Segment Start: INPUT
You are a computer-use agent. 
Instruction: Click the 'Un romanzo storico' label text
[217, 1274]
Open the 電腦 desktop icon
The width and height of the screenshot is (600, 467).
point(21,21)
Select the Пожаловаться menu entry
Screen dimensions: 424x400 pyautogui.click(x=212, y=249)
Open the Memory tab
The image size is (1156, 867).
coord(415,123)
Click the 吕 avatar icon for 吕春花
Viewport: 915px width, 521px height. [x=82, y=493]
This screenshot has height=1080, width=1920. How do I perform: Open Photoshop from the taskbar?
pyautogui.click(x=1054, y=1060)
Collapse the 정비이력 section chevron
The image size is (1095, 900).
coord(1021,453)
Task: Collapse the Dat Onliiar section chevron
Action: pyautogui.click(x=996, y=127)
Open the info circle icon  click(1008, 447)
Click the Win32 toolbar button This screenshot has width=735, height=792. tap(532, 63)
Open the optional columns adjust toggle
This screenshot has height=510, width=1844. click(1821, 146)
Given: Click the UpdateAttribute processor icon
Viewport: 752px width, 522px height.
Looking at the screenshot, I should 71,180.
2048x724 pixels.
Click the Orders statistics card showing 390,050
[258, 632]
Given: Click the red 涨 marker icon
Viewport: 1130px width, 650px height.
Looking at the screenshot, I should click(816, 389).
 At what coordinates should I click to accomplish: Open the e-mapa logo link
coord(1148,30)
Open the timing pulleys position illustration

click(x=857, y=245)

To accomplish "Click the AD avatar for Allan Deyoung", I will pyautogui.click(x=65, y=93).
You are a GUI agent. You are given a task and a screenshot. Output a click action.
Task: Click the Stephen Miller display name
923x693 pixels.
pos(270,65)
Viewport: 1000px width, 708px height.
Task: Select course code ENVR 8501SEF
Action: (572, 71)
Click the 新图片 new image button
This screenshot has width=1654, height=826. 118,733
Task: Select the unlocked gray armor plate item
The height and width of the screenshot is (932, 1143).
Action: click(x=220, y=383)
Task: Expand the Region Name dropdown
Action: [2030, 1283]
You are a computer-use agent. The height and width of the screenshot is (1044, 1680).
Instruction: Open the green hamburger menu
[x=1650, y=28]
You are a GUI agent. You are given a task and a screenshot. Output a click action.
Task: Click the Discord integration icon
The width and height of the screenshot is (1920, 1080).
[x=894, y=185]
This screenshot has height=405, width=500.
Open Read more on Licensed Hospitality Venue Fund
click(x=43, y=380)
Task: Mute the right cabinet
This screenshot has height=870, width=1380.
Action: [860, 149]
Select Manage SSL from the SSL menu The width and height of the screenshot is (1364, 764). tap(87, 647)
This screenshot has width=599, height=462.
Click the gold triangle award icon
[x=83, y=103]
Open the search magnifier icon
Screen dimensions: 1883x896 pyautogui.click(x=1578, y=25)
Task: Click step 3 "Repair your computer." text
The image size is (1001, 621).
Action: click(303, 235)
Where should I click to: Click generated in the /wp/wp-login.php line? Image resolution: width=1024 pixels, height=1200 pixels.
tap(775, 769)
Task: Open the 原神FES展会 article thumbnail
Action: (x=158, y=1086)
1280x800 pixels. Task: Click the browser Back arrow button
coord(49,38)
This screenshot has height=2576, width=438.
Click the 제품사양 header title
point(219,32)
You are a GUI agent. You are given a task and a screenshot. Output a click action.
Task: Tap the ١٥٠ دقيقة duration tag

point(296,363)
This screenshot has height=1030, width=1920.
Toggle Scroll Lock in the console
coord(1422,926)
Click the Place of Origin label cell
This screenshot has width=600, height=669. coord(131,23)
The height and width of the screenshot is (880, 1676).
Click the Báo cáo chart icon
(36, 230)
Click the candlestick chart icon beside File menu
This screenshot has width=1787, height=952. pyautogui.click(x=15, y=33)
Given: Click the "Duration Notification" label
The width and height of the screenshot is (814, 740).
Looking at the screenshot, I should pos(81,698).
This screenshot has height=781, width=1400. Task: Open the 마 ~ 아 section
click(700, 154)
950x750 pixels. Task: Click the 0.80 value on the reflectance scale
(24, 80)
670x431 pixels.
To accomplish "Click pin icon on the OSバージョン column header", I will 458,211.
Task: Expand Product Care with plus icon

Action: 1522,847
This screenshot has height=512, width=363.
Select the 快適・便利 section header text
Segment End: INPUT
# [ABOUT THIS EXERCISE]
Restate each record above word for word.

# [TASK SOLUTION]
You are a computer-use agent. 
Instruction: Click the 'Un romanzo storico' label text
[217, 1274]
Open the 電腦 desktop icon
The width and height of the screenshot is (600, 467).
point(21,21)
Select the Пожаловаться menu entry
Screen dimensions: 424x400 pyautogui.click(x=212, y=249)
Open the Memory tab
The image size is (1156, 867).
coord(415,123)
Click the 吕 avatar icon for 吕春花
Viewport: 915px width, 521px height. [x=82, y=493]
This screenshot has height=1080, width=1920. How do I perform: Open Photoshop from the taskbar?
pyautogui.click(x=1054, y=1060)
Collapse the 정비이력 section chevron
The image size is (1095, 900).
coord(1021,453)
Task: Collapse the Dat Onliiar section chevron
Action: pyautogui.click(x=996, y=127)
Open the info circle icon  click(1008, 447)
Click the Win32 toolbar button This screenshot has width=735, height=792. tap(532, 63)
Open the optional columns adjust toggle
This screenshot has height=510, width=1844. click(1821, 146)
Given: Click the UpdateAttribute processor icon
Viewport: 752px width, 522px height.
Looking at the screenshot, I should 71,180.
2048x724 pixels.
Click the Orders statistics card showing 390,050
[258, 632]
Given: Click the red 涨 marker icon
Viewport: 1130px width, 650px height.
Looking at the screenshot, I should click(816, 389).
 At what coordinates should I click to accomplish: Open the e-mapa logo link
coord(1148,30)
Open the timing pulleys position illustration

click(x=857, y=245)

To accomplish "Click the AD avatar for Allan Deyoung", I will pyautogui.click(x=65, y=93).
You are a GUI agent. You are given a task and a screenshot. Output a click action.
Task: Click the Stephen Miller display name
923x693 pixels.
pos(270,65)
Viewport: 1000px width, 708px height.
Task: Select course code ENVR 8501SEF
Action: (572, 71)
Click the 新图片 new image button
This screenshot has width=1654, height=826. 118,733
Task: Select the unlocked gray armor plate item
The height and width of the screenshot is (932, 1143).
Action: click(x=220, y=383)
Task: Expand the Region Name dropdown
Action: [2030, 1283]
You are a computer-use agent. The height and width of the screenshot is (1044, 1680).
Instruction: Open the green hamburger menu
[x=1650, y=28]
You are a GUI agent. You are given a task and a screenshot. Output a click action.
Task: Click the Discord integration icon
The width and height of the screenshot is (1920, 1080).
[x=894, y=185]
This screenshot has height=405, width=500.
Open Read more on Licensed Hospitality Venue Fund
click(x=43, y=380)
Task: Mute the right cabinet
This screenshot has height=870, width=1380.
Action: [860, 149]
Select Manage SSL from the SSL menu The width and height of the screenshot is (1364, 764). tap(87, 647)
This screenshot has width=599, height=462.
Click the gold triangle award icon
[x=83, y=103]
Open the search magnifier icon
Screen dimensions: 1883x896 pyautogui.click(x=1578, y=25)
Task: Click step 3 "Repair your computer." text
The image size is (1001, 621).
Action: click(303, 235)
Where should I click to: Click generated in the /wp/wp-login.php line? Image resolution: width=1024 pixels, height=1200 pixels.
tap(775, 769)
Task: Open the 原神FES展会 article thumbnail
Action: (x=158, y=1086)
1280x800 pixels. Task: Click the browser Back arrow button
coord(49,38)
This screenshot has height=2576, width=438.
Click the 제품사양 header title
point(219,32)
You are a GUI agent. You are given a task and a screenshot. Output a click action.
Task: Tap the ١٥٠ دقيقة duration tag

point(296,363)
This screenshot has height=1030, width=1920.
Toggle Scroll Lock in the console
coord(1422,926)
Click the Place of Origin label cell
This screenshot has width=600, height=669. coord(131,23)
The height and width of the screenshot is (880, 1676).
Click the Báo cáo chart icon
(36, 230)
Click the candlestick chart icon beside File menu
This screenshot has width=1787, height=952. pyautogui.click(x=15, y=33)
Given: Click the "Duration Notification" label
The width and height of the screenshot is (814, 740).
Looking at the screenshot, I should pos(81,698).
This screenshot has height=781, width=1400. Task: Open the 마 ~ 아 section
click(700, 154)
950x750 pixels. Task: Click the 0.80 value on the reflectance scale
(24, 80)
670x431 pixels.
To accomplish "Click pin icon on the OSバージョン column header", I will 458,211.
Task: Expand Product Care with plus icon

Action: 1522,847
This screenshot has height=512, width=363.
Select the 快適・便利 section header text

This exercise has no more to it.